_Work instructions_
Copying rule for the data below: take the line containing "This screenshot has height=185, width=259." and every line after it to the end, exactly, and drop all pictures.

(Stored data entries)
******************************

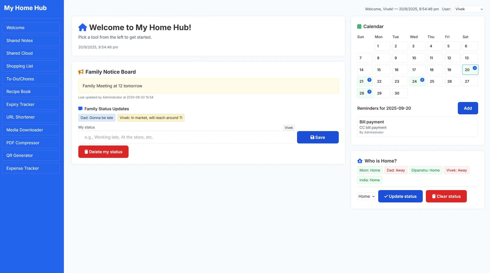Click the megaphone icon on Family Notice Board
This screenshot has width=490, height=273.
click(x=81, y=72)
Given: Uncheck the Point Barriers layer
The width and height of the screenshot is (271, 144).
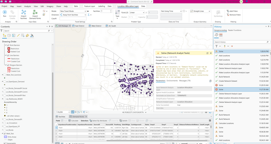Looking at the screenshot, I should (x=8, y=45).
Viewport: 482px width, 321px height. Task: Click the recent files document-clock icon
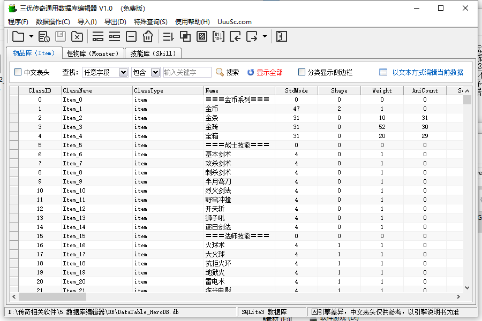[x=44, y=36]
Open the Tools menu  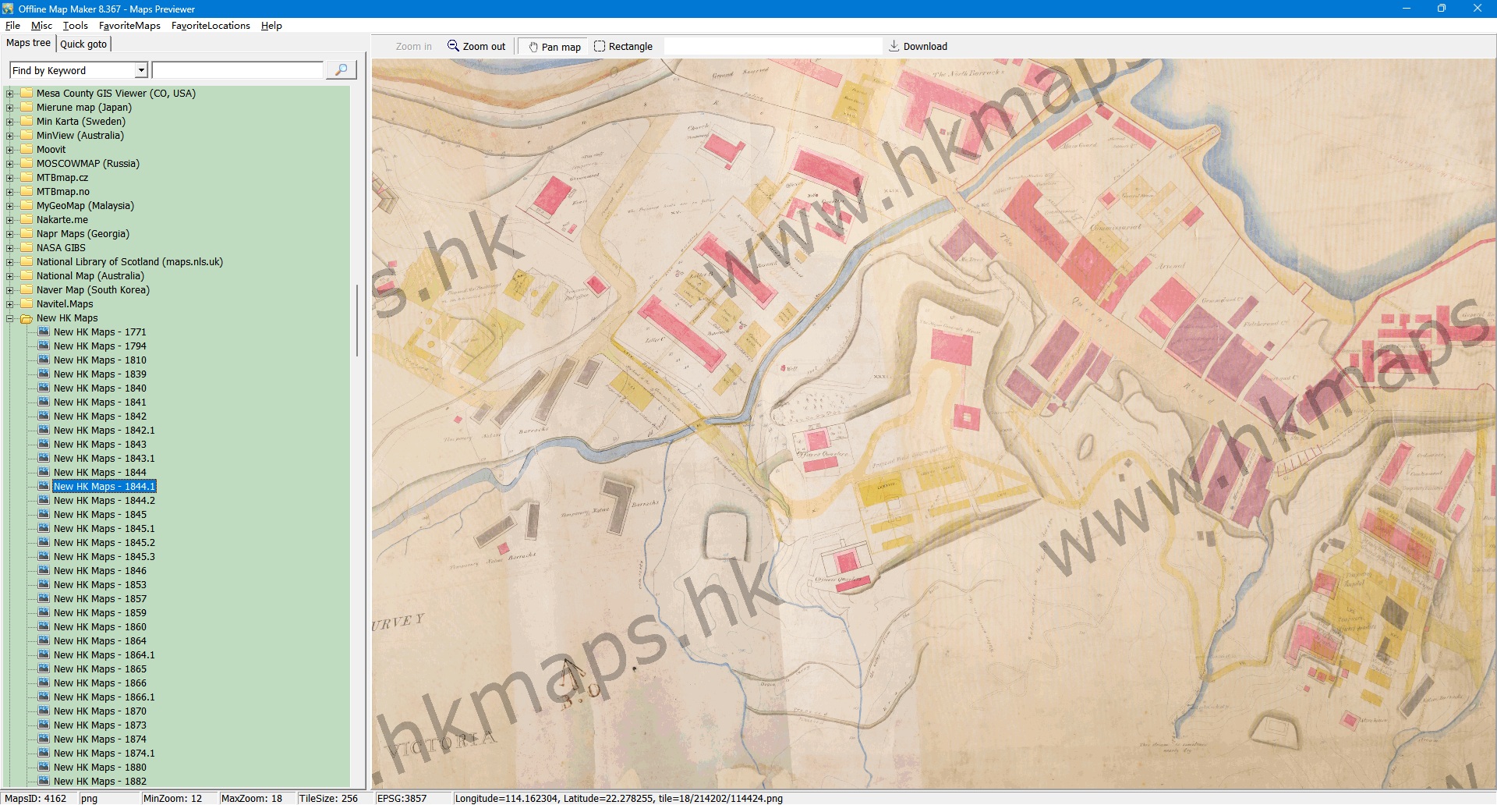[x=75, y=26]
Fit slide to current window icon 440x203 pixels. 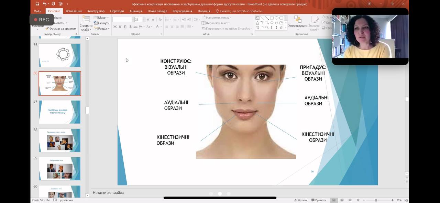pyautogui.click(x=406, y=200)
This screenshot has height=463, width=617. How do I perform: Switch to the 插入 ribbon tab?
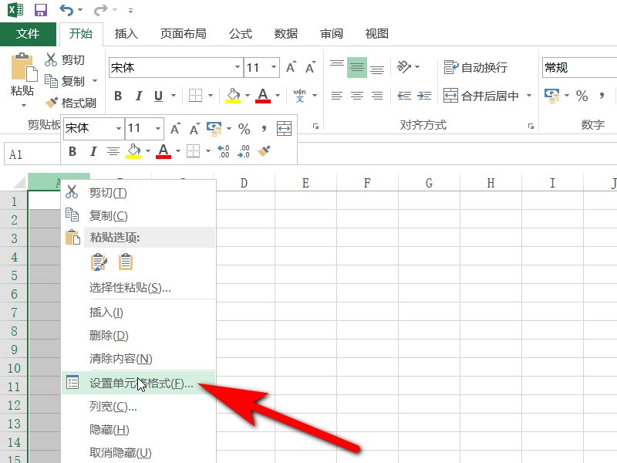coord(126,33)
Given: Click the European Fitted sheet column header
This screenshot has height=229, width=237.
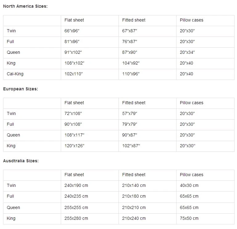Looking at the screenshot, I should [134, 103].
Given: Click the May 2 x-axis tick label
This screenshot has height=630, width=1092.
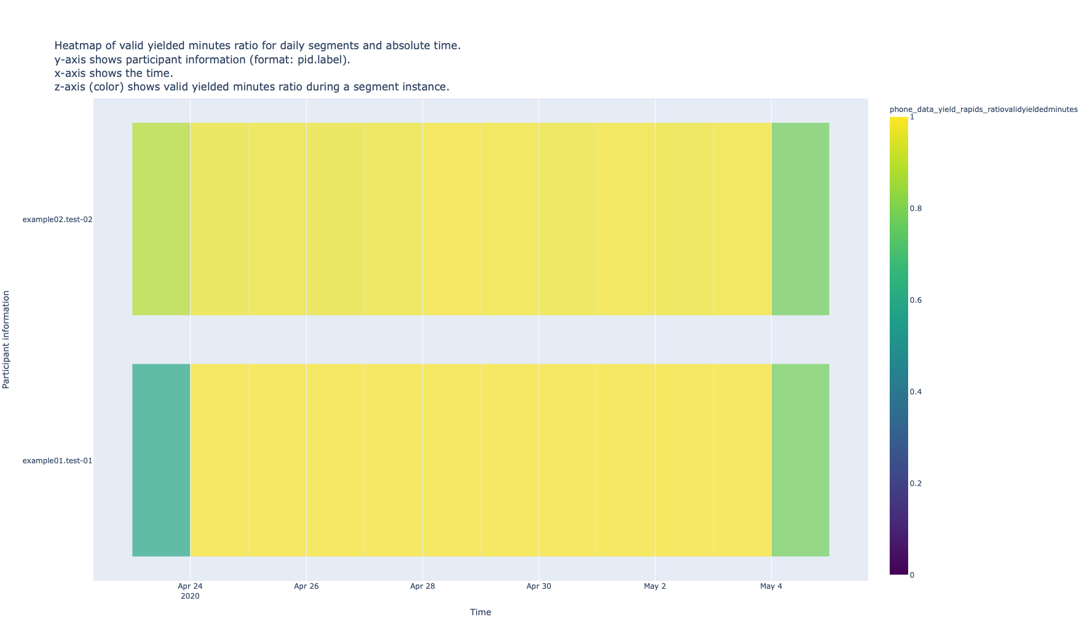Looking at the screenshot, I should [x=655, y=586].
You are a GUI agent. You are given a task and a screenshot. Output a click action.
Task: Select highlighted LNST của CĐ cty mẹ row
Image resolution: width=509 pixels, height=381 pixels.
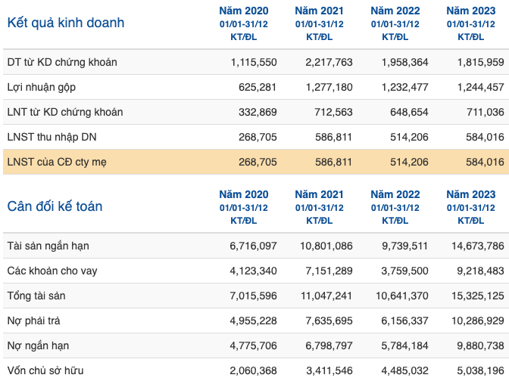click(256, 162)
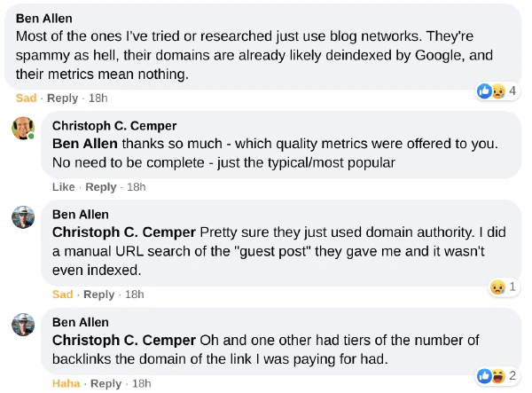Toggle Sad reaction on 'domain authority' reply
Screen dimensions: 532x393
62,295
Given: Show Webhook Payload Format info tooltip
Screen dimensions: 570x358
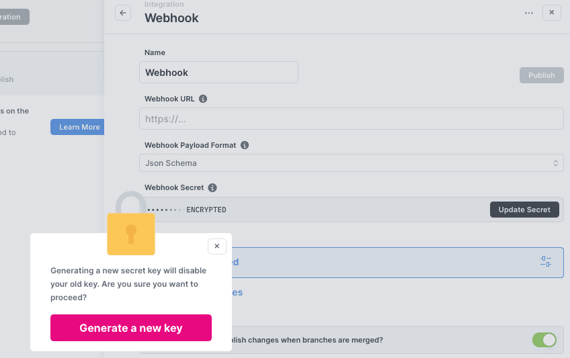Looking at the screenshot, I should point(245,145).
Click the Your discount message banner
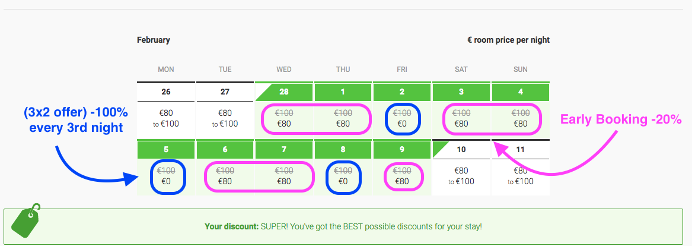The width and height of the screenshot is (692, 246). [346, 226]
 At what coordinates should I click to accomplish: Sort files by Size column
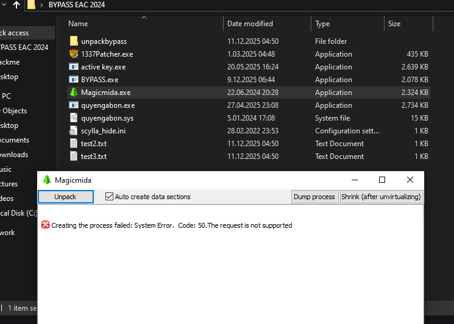pyautogui.click(x=394, y=24)
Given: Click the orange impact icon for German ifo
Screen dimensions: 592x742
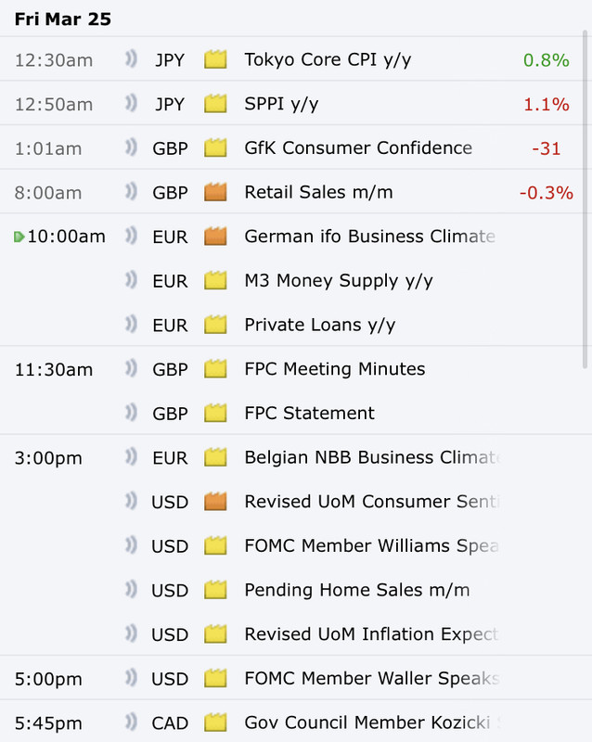Looking at the screenshot, I should point(215,237).
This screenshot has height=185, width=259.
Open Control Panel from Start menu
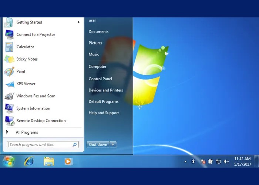pos(100,79)
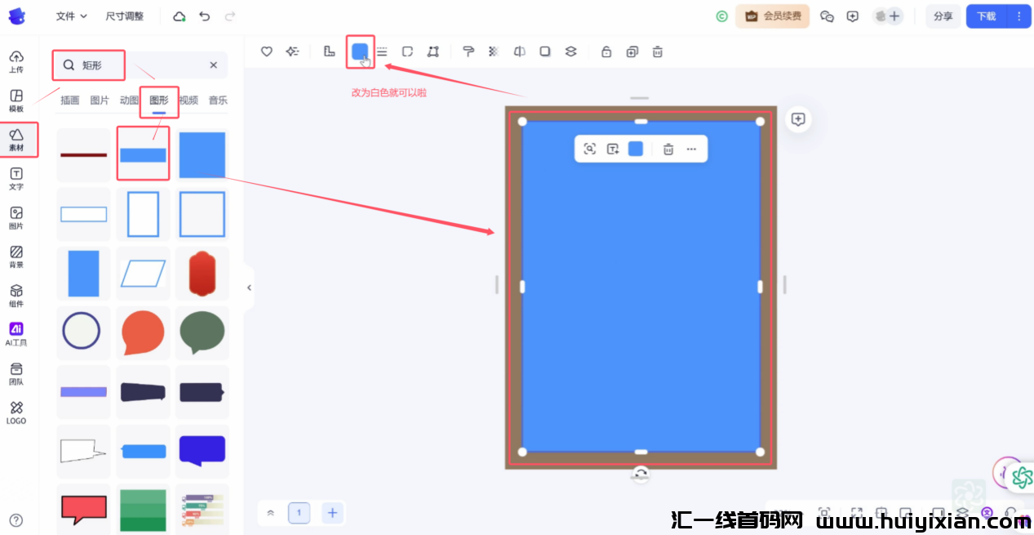Undo the last action
1034x535 pixels.
point(205,16)
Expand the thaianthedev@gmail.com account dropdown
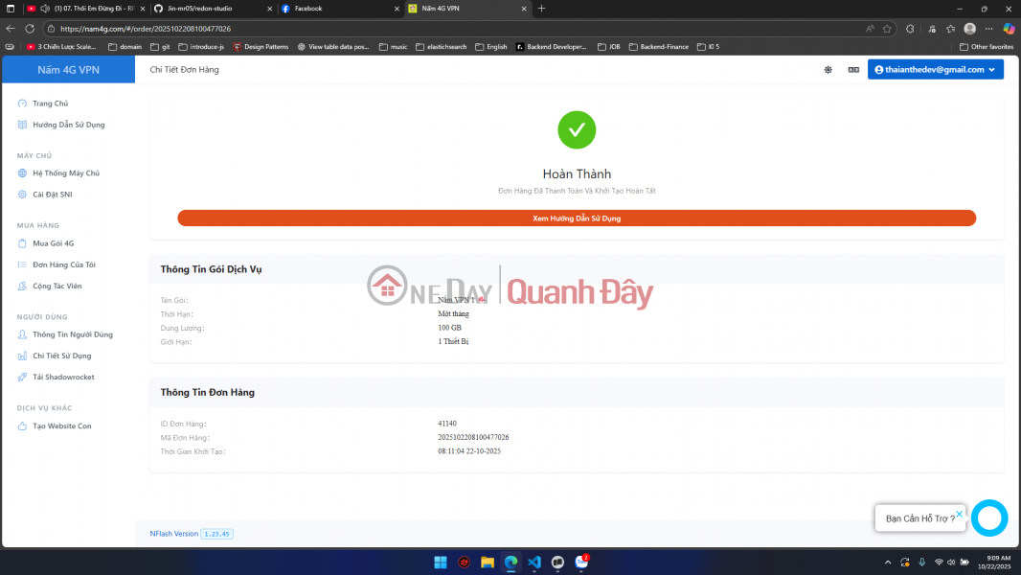The image size is (1021, 575). pos(935,68)
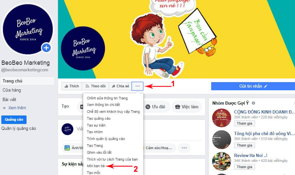295x175 pixels.
Task: Click the Ảnh/Video photo icon
Action: point(67,148)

******************************

_Answer to the problem_
This screenshot has height=185, width=259.
Open Control Panel from Start menu
pos(100,79)
Undo the last action
1034x535 pixels.
point(205,16)
Expand the thaianthedev@gmail.com account dropdown
The image size is (1021, 575). pos(935,68)
295x175 pixels.
Task: Click the Ảnh/Video photo icon
Action: point(67,148)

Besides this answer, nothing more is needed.